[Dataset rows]
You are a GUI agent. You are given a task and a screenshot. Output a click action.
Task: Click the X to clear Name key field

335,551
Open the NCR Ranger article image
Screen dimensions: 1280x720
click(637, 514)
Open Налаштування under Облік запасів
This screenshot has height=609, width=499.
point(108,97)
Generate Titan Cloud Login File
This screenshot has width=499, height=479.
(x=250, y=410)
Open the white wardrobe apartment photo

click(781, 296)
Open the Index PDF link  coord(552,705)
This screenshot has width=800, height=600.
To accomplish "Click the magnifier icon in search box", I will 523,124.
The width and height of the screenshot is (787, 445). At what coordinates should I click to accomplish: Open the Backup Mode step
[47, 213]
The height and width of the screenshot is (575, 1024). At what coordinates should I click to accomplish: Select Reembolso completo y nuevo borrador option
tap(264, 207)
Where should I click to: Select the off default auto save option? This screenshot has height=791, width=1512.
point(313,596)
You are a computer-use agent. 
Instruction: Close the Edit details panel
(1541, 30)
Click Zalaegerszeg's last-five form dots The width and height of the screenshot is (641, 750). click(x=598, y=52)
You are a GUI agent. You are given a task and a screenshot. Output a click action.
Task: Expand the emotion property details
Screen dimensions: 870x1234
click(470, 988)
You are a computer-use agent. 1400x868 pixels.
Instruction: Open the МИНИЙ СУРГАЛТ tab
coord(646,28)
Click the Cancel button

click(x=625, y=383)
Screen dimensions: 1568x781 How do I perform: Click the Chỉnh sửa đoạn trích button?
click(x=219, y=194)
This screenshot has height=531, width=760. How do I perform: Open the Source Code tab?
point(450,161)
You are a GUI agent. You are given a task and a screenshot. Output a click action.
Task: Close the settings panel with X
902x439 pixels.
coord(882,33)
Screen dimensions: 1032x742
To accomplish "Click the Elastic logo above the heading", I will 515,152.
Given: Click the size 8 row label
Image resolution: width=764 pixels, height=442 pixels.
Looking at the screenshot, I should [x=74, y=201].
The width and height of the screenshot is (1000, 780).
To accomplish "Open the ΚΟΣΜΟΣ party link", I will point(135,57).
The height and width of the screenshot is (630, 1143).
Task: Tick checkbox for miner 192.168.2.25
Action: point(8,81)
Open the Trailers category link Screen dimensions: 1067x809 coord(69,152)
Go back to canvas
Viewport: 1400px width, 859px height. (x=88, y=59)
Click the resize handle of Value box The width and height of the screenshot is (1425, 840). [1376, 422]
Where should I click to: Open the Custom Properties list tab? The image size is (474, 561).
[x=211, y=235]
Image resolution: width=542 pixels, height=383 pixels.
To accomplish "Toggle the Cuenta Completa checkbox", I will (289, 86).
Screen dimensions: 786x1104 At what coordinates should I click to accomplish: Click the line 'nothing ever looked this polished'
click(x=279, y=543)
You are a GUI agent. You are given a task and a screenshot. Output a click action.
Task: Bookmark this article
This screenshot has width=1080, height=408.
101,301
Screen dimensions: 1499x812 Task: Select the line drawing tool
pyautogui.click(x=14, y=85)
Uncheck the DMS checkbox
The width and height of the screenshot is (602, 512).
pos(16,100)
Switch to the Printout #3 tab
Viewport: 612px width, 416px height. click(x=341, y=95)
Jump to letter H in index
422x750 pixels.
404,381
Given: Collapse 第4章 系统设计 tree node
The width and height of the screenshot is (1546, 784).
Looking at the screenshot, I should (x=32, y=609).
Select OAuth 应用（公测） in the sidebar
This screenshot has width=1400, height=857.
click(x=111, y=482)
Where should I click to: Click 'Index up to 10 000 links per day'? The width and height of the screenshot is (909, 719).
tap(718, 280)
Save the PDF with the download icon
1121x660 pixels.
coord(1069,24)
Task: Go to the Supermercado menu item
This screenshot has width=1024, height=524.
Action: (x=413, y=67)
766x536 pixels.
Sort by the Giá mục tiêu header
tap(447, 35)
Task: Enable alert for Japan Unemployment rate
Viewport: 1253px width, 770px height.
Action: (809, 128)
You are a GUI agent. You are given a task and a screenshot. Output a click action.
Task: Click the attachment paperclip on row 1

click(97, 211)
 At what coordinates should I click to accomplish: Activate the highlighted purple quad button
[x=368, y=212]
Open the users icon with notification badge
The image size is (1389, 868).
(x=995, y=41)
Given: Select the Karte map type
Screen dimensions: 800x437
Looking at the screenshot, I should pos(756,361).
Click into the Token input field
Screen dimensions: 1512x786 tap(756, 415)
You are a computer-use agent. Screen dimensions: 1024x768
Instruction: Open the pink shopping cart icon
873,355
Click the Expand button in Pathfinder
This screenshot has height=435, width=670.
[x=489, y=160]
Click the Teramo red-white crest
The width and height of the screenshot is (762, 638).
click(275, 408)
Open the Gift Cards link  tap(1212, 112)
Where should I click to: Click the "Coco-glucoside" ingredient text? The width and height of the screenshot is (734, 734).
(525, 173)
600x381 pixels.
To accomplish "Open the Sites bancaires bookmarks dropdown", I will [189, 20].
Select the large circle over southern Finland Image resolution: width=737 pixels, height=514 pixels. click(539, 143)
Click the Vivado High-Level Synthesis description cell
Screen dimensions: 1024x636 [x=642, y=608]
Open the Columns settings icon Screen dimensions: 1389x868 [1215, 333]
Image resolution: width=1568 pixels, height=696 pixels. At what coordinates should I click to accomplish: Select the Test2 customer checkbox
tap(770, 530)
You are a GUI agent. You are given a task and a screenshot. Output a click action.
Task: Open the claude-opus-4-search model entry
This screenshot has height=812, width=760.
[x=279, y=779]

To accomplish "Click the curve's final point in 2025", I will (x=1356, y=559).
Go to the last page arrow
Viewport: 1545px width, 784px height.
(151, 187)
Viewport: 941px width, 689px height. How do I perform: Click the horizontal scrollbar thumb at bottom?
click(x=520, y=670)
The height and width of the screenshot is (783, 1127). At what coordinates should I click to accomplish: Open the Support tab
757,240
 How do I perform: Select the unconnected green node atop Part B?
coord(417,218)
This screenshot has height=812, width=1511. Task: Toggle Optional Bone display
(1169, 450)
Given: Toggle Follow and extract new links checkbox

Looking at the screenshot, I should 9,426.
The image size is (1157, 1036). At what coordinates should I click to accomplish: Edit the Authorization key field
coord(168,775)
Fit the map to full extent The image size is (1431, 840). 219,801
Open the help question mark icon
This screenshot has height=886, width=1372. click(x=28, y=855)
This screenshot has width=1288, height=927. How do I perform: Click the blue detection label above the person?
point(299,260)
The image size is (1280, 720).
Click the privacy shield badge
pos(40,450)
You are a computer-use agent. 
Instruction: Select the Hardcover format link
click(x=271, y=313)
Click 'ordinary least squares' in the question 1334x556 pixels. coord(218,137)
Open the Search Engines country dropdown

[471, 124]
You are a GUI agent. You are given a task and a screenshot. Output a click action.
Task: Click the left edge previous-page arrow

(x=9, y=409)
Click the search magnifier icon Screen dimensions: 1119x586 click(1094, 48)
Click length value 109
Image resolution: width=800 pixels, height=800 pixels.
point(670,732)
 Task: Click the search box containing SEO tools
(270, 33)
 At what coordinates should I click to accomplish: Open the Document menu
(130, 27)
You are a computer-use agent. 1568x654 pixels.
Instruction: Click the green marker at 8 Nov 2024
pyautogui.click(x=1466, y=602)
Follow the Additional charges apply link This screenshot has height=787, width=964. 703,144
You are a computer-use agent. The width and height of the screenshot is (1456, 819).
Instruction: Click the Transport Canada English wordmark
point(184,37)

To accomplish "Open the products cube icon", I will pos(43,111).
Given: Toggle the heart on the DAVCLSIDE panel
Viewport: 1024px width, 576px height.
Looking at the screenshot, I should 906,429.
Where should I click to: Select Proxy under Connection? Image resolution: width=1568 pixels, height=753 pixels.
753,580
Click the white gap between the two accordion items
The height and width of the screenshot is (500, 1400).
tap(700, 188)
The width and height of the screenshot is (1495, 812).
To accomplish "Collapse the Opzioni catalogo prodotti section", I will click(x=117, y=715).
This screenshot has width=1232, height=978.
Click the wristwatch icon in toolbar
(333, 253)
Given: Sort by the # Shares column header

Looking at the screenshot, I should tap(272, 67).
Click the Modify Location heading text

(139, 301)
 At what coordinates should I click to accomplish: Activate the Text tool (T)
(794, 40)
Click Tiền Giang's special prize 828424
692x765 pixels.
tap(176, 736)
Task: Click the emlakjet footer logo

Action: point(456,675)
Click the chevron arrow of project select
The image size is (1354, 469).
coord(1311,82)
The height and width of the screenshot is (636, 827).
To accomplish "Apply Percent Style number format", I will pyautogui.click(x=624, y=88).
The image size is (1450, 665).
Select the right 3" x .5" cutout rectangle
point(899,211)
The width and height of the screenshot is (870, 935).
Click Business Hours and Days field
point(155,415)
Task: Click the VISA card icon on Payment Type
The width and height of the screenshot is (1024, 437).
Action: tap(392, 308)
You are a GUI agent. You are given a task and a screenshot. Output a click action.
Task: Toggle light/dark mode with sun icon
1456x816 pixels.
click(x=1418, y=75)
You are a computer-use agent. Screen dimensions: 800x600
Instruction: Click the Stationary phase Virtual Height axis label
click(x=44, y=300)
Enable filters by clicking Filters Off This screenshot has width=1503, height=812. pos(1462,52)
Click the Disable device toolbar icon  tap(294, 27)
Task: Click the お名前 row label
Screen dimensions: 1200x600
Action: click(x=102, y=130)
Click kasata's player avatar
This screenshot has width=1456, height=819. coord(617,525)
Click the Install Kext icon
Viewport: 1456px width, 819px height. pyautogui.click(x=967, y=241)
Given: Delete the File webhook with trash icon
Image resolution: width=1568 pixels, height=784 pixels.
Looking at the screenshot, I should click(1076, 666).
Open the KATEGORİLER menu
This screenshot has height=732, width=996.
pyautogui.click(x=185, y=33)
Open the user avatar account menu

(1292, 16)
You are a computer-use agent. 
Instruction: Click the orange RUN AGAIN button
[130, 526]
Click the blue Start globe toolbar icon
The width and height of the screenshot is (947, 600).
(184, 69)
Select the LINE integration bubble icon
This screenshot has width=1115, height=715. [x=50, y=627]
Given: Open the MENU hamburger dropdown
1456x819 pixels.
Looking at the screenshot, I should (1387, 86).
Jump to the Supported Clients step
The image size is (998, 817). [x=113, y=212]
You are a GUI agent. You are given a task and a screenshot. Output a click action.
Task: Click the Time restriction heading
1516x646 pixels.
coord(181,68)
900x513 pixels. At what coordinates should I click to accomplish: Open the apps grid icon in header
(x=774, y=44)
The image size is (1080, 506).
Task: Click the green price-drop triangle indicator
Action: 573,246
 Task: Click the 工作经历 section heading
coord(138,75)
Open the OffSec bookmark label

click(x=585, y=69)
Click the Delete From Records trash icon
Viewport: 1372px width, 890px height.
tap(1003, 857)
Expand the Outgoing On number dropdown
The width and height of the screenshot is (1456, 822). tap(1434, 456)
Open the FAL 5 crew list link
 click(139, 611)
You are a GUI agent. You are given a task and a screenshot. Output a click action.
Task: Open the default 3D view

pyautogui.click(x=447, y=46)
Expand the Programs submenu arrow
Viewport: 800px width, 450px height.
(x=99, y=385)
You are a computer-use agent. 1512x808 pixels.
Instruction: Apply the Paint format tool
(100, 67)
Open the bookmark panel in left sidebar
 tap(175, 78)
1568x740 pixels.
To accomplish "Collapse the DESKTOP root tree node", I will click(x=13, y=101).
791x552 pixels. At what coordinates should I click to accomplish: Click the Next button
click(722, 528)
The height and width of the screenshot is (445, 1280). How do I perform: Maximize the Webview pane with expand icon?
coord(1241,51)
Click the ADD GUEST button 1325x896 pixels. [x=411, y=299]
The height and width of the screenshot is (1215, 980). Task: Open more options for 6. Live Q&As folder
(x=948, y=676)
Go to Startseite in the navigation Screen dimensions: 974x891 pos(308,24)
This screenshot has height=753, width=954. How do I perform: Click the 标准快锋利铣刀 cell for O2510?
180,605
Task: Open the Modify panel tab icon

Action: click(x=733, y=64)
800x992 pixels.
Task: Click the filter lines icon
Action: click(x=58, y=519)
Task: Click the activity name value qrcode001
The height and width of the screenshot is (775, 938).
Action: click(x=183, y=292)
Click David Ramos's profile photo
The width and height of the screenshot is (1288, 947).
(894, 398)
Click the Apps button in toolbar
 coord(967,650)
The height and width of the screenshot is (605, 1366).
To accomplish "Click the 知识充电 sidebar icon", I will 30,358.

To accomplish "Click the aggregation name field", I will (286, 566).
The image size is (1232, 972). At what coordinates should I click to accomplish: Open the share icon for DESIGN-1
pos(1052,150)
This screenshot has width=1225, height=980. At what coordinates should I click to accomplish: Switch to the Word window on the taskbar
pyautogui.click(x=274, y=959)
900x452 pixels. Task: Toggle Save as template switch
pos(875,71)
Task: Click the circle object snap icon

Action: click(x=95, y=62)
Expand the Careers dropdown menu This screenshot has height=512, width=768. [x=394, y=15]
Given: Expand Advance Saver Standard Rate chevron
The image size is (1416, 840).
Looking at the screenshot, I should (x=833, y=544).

### Directive
List the lines of the records above as a numbered list, starting with the line that contains "Screen dimensions: 786x1104" and ending with the line that contains "click(x=111, y=482)", both included. Skip any blank lines.

### Exercise output
1. Screen dimensions: 786x1104 At what coordinates should I click to accomplish: Click the line 'nothing ever looked this polished'
2. click(x=279, y=543)
3. You are a GUI agent. You are given a task and a screenshot. Output a click action.
4. Task: Bookmark this article
5. This screenshot has width=1080, height=408.
6. 101,301
7. Screen dimensions: 1499x812 Task: Select the line drawing tool
8. pyautogui.click(x=14, y=85)
9. Uncheck the DMS checkbox
10. The width and height of the screenshot is (602, 512).
11. pos(16,100)
12. Switch to the Printout #3 tab
13. Viewport: 612px width, 416px height. click(x=341, y=95)
14. Jump to letter H in index
15. 422x750 pixels.
16. 404,381
17. Given: Collapse 第4章 系统设计 tree node
18. The width and height of the screenshot is (1546, 784).
19. Looking at the screenshot, I should (x=32, y=609).
20. Select OAuth 应用（公测） in the sidebar
21. This screenshot has width=1400, height=857.
22. click(x=111, y=482)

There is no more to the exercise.